▶ [What you need to do]: Repeat exactly the lines of the entries below from the one with "Деревенское (567, 124)" through the one with "Bracelet en Cuir Tressé", both ends included, and nothing else.

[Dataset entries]

------------------------------------------------------------

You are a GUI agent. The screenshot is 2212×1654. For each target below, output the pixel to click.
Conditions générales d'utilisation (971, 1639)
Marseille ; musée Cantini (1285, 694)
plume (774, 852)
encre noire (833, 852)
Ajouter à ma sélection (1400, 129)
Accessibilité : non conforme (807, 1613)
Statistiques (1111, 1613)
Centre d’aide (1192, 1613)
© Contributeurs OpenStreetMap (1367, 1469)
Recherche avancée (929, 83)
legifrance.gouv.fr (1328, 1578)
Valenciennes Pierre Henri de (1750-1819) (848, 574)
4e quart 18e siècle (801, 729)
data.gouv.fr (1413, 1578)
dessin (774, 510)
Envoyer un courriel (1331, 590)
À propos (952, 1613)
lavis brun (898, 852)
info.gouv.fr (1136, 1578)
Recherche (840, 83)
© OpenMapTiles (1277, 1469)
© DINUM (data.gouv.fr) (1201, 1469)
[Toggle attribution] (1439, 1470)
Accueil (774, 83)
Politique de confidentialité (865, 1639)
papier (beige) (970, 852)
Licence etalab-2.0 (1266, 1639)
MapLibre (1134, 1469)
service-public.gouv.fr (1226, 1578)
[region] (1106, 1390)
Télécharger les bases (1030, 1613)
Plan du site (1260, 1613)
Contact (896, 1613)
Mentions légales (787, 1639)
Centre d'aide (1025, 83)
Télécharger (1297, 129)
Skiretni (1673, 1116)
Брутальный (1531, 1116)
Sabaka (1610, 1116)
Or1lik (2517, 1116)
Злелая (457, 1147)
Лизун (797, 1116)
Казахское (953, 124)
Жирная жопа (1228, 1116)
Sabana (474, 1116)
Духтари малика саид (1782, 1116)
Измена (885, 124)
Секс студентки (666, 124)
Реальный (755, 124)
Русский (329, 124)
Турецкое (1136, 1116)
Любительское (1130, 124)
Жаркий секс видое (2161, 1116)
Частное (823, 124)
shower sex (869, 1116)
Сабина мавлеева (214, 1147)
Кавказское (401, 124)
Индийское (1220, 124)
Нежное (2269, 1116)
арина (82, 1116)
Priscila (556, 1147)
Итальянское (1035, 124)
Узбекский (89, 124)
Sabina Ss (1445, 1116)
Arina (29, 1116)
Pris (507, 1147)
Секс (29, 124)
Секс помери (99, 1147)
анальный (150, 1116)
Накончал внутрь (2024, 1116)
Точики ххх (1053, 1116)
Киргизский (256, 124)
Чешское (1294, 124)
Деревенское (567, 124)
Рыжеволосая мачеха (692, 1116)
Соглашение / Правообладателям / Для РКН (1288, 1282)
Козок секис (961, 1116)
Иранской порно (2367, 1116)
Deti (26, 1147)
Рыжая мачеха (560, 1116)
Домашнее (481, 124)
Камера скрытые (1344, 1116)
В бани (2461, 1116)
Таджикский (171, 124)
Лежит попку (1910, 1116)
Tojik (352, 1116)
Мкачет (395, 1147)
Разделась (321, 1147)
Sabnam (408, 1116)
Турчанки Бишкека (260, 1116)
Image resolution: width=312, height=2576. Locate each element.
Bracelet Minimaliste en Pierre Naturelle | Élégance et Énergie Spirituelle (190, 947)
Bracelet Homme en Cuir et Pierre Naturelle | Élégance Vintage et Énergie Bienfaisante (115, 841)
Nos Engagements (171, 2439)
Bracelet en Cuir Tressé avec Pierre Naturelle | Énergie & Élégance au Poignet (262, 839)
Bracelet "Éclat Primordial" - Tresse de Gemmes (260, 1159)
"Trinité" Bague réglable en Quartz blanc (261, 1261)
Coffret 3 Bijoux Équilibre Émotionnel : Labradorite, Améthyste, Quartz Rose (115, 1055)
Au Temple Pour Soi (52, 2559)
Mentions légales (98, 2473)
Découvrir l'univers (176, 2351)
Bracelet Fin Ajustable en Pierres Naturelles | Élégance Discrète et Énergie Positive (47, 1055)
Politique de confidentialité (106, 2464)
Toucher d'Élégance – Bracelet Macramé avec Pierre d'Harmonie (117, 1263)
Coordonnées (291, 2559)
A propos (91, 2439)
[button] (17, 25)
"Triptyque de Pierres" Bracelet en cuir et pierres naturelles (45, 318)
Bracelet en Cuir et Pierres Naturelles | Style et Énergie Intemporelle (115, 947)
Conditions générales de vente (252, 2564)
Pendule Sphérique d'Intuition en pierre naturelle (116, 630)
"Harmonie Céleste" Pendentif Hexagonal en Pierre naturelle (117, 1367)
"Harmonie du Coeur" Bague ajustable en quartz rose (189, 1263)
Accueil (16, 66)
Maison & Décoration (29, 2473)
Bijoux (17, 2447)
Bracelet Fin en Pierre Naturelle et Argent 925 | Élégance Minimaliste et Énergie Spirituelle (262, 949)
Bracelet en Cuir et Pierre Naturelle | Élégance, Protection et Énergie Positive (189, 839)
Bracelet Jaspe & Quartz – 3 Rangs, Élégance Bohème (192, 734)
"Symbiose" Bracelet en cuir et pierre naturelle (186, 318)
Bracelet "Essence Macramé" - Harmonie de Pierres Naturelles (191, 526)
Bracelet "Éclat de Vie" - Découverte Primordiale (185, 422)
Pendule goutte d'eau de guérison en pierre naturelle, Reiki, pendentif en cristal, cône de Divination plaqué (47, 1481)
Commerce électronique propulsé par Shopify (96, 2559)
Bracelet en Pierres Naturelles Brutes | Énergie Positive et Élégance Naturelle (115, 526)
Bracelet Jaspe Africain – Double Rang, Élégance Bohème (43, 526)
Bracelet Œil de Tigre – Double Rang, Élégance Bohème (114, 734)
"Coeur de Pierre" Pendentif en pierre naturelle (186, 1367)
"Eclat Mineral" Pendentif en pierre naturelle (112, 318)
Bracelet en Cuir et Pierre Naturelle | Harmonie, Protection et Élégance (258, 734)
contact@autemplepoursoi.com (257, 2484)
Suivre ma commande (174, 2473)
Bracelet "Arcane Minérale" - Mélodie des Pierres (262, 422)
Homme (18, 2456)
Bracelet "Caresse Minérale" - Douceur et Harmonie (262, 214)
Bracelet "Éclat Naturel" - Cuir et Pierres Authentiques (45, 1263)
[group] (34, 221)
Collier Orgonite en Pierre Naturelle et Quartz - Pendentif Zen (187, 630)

------------------------------------------------------------

▶ [Exercise solution]:
Деревенское (567, 124)
Рыжеволосая мачеха (692, 1116)
Соглашение / Правообладателям / Для РКН (1288, 1282)
Козок секис (961, 1116)
Иранской порно (2367, 1116)
Deti (26, 1147)
Рыжая мачеха (560, 1116)
Домашнее (481, 124)
Камера скрытые (1344, 1116)
В бани (2461, 1116)
Таджикский (171, 124)
Лежит попку (1910, 1116)
Tojik (352, 1116)
Мкачет (395, 1147)
Разделась (321, 1147)
Sabnam (408, 1116)
Турчанки Бишкека (260, 1116)
Image resolution: width=312, height=2576. Locate each element.
Bracelet Minimaliste en Pierre Naturelle | Élégance et Énergie Spirituelle (190, 947)
Bracelet Homme en Cuir et Pierre Naturelle | Élégance Vintage et Énergie Bienfaisante (115, 841)
Nos Engagements (171, 2439)
Bracelet en Cuir Tressé avec Pierre Naturelle | Énergie & Élégance au Poignet (262, 839)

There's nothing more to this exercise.